**Exercise**
Update the lines from the line with "The image size is (2576, 812)." to the line with "Multiple column style", replacing "particular" with "specific" and keeping everything else the same. Return only those lines.

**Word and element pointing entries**

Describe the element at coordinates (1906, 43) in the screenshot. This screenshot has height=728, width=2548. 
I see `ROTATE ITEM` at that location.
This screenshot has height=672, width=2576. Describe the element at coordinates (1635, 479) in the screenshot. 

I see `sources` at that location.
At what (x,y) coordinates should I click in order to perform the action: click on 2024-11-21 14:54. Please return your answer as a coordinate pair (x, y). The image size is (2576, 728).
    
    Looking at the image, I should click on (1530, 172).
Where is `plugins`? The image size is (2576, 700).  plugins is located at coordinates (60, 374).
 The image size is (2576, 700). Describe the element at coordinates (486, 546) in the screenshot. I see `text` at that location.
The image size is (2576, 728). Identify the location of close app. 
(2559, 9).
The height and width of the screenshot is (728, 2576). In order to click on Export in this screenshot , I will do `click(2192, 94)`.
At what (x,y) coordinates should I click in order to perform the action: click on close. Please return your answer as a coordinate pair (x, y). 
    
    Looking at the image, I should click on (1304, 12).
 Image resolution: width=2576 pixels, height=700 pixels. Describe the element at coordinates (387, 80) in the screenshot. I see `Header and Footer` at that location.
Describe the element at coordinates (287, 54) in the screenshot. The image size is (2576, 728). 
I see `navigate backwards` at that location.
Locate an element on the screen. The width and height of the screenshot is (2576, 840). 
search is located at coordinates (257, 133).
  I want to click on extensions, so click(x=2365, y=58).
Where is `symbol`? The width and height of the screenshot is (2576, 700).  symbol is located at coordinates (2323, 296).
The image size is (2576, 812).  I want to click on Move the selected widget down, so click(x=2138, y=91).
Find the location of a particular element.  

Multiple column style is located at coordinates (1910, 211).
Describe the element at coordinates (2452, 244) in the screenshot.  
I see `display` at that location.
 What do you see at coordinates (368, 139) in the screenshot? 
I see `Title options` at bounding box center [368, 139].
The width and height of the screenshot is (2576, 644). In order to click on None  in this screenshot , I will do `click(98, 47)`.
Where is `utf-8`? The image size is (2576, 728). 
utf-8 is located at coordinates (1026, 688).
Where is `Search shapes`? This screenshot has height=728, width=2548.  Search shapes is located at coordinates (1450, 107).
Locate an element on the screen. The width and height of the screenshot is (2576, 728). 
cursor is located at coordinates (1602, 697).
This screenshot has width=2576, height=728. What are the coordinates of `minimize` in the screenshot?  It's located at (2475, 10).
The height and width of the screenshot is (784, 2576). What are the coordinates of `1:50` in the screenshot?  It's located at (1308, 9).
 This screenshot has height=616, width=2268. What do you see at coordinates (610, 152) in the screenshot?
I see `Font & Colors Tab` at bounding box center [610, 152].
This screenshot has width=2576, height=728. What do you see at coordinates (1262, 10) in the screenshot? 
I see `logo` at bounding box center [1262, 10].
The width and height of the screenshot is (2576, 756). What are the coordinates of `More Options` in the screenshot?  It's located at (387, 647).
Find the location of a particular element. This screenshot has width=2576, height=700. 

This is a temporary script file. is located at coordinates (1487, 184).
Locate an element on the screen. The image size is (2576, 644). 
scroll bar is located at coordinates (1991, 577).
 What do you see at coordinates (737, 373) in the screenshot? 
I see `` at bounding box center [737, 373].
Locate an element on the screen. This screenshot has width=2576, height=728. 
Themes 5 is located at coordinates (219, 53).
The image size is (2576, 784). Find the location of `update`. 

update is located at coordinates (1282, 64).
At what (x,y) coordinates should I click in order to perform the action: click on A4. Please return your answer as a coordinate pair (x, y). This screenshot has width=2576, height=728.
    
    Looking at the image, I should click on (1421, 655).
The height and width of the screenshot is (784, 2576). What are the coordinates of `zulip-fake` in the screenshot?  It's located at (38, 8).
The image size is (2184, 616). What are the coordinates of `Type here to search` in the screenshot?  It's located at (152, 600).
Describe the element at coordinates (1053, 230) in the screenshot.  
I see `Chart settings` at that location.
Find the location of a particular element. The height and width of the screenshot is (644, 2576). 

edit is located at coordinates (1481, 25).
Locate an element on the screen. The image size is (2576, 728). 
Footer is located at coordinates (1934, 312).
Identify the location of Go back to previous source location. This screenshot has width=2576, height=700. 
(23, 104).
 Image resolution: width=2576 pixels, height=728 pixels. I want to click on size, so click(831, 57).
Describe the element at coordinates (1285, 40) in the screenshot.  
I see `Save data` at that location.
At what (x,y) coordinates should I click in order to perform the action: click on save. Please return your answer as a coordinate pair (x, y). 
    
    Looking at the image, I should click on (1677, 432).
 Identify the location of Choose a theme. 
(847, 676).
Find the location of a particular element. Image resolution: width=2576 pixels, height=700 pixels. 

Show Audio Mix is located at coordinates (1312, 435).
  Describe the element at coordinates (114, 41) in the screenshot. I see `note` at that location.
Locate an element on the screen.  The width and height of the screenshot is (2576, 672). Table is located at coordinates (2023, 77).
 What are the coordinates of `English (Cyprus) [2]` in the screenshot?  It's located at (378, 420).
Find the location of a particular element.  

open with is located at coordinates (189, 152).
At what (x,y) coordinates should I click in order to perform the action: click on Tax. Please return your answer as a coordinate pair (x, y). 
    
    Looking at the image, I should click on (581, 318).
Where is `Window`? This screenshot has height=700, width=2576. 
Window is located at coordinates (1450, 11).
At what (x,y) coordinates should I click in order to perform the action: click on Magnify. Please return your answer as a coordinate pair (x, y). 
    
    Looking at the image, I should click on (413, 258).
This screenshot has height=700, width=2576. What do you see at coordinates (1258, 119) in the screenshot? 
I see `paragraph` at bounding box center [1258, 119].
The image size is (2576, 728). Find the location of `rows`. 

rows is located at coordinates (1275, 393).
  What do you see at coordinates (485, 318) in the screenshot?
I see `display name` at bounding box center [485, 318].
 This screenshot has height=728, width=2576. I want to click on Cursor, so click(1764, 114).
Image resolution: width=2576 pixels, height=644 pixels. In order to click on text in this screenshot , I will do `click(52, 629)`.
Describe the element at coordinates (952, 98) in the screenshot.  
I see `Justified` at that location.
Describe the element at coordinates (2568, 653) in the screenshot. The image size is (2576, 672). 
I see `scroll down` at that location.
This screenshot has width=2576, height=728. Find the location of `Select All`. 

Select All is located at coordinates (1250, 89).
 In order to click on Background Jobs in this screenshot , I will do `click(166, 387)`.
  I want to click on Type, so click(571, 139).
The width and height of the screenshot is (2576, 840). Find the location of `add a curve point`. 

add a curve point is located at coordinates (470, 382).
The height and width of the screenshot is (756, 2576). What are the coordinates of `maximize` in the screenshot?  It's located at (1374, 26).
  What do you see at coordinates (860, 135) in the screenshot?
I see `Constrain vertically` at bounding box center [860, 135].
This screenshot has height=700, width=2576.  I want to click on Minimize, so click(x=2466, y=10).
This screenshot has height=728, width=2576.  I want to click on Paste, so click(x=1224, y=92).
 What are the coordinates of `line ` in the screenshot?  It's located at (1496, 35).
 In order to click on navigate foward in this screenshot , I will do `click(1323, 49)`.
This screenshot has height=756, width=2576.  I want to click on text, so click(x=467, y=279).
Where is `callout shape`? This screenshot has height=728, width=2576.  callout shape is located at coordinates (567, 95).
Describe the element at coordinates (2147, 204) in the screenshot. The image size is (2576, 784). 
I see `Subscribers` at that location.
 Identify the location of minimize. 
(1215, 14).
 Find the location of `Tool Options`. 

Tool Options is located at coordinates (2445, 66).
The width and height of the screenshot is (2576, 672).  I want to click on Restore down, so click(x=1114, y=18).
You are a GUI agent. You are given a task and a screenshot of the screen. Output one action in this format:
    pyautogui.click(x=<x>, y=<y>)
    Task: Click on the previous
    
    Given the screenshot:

**Finished exercise**
The image size is (2576, 812).  I want to click on Move the selected widget down, so click(x=2138, y=91).
Find the location of a specific element.  

Multiple column style is located at coordinates (1910, 211).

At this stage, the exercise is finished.